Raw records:
↓↓↓

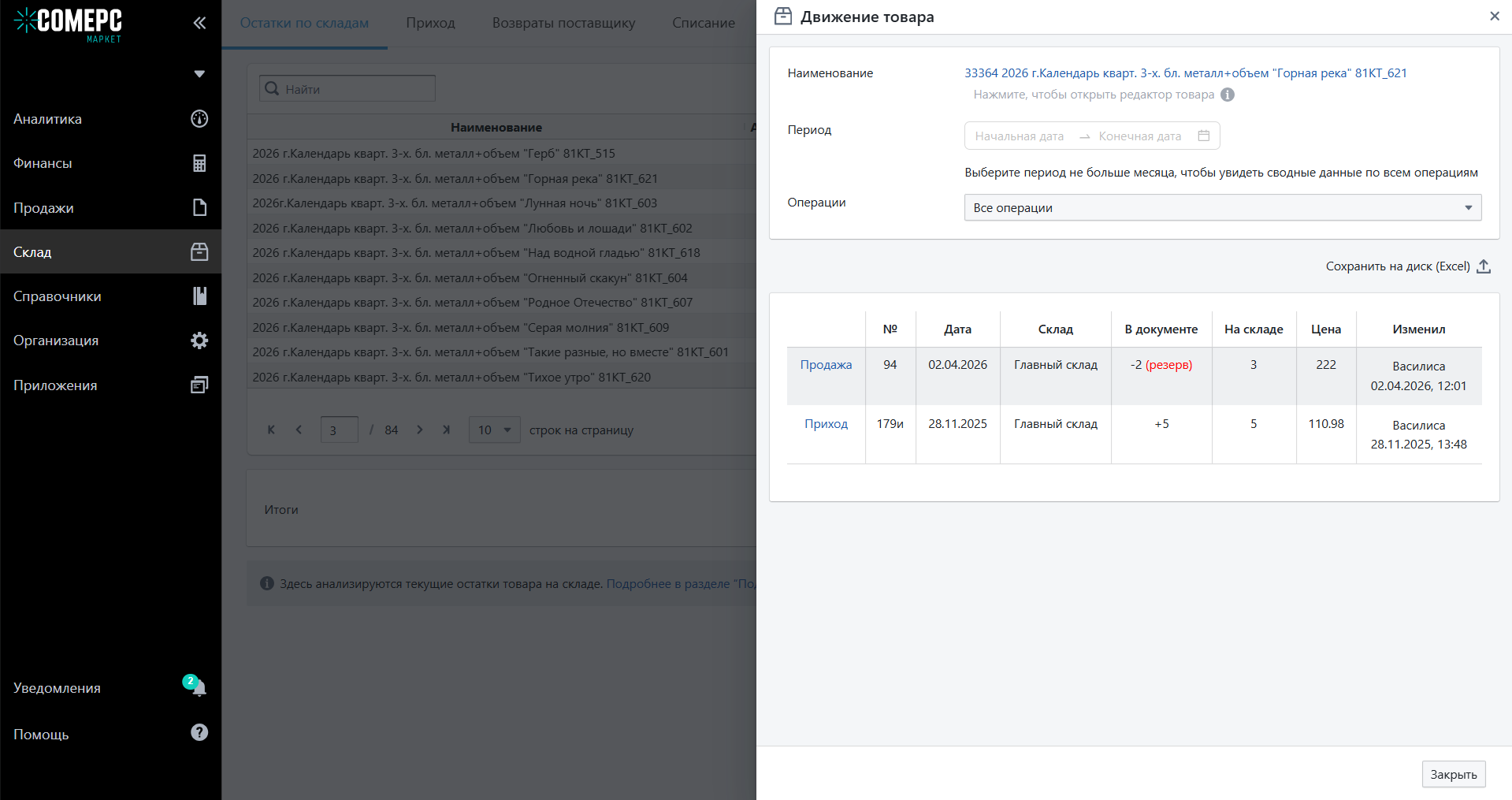The image size is (1512, 800).
Task: Close the 'Движение товара' panel
Action: (1494, 17)
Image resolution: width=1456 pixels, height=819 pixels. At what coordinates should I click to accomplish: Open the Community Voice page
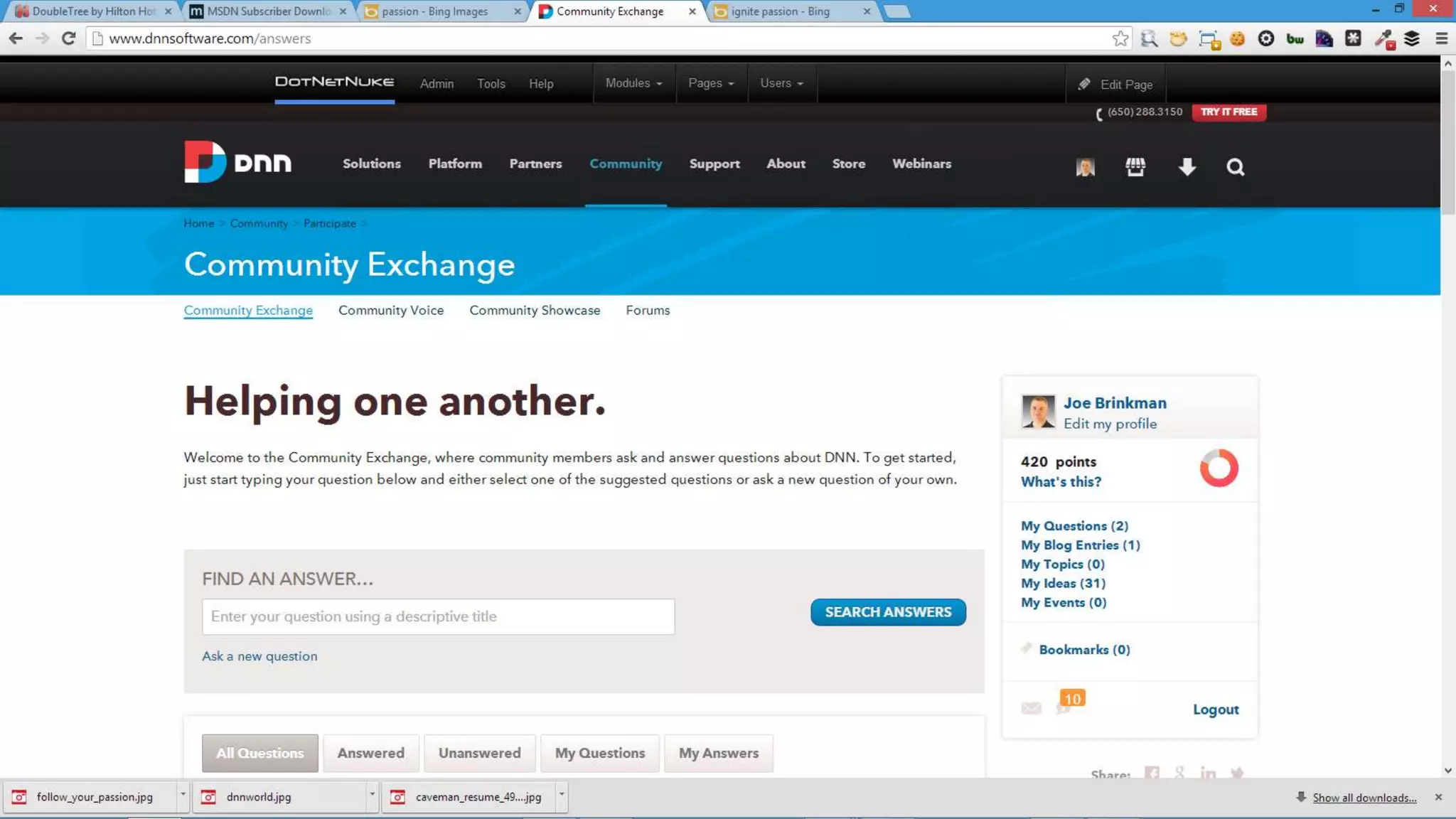click(x=390, y=311)
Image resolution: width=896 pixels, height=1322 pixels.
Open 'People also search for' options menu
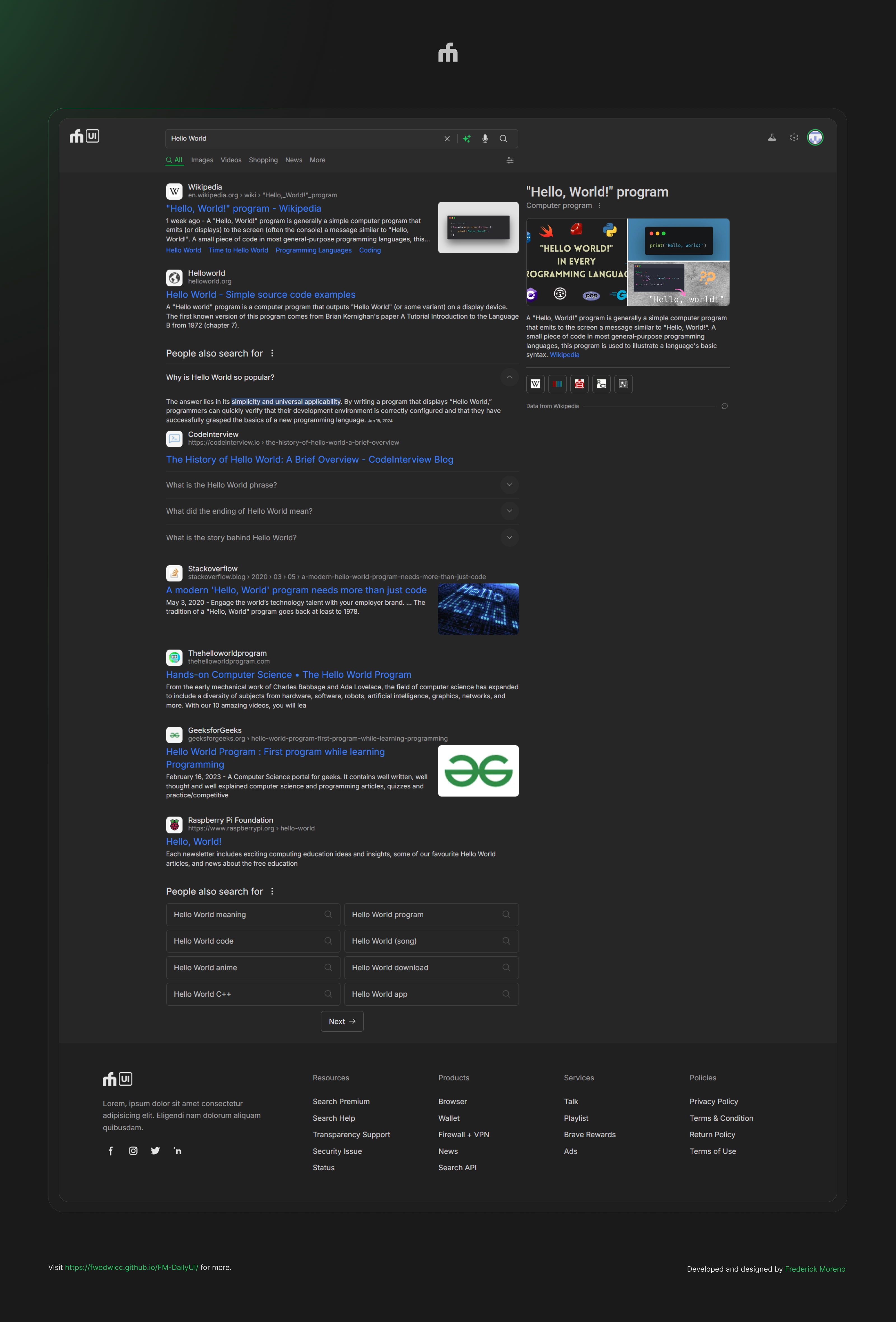pos(272,353)
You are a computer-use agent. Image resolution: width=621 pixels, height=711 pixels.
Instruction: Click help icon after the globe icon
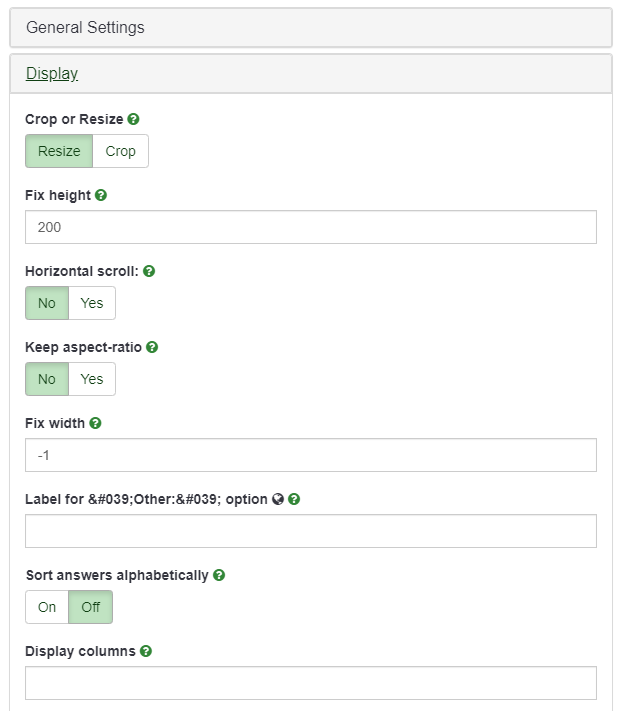pyautogui.click(x=294, y=499)
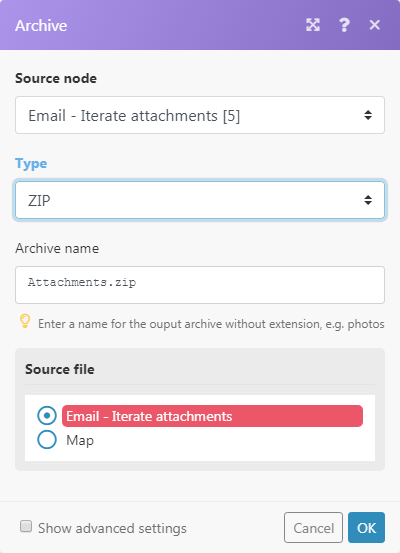Click the Archive title in header

41,25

↑↑↑

Reproduce every one of the rows above verbatim, line for line, omitting the pictures.

The image size is (1512, 800).
Task: Close the 'Движение товара' panel
Action: (1494, 17)
Image resolution: width=1456 pixels, height=819 pixels. At what coordinates should I click to accomplish: Open the Community Voice page
click(x=390, y=311)
Image resolution: width=896 pixels, height=1322 pixels.
Open 'People also search for' options menu
pos(272,353)
You are a computer-use agent. Image resolution: width=621 pixels, height=711 pixels.
Instruction: Click help icon after the globe icon
pyautogui.click(x=294, y=499)
Click the Archive title in header

41,25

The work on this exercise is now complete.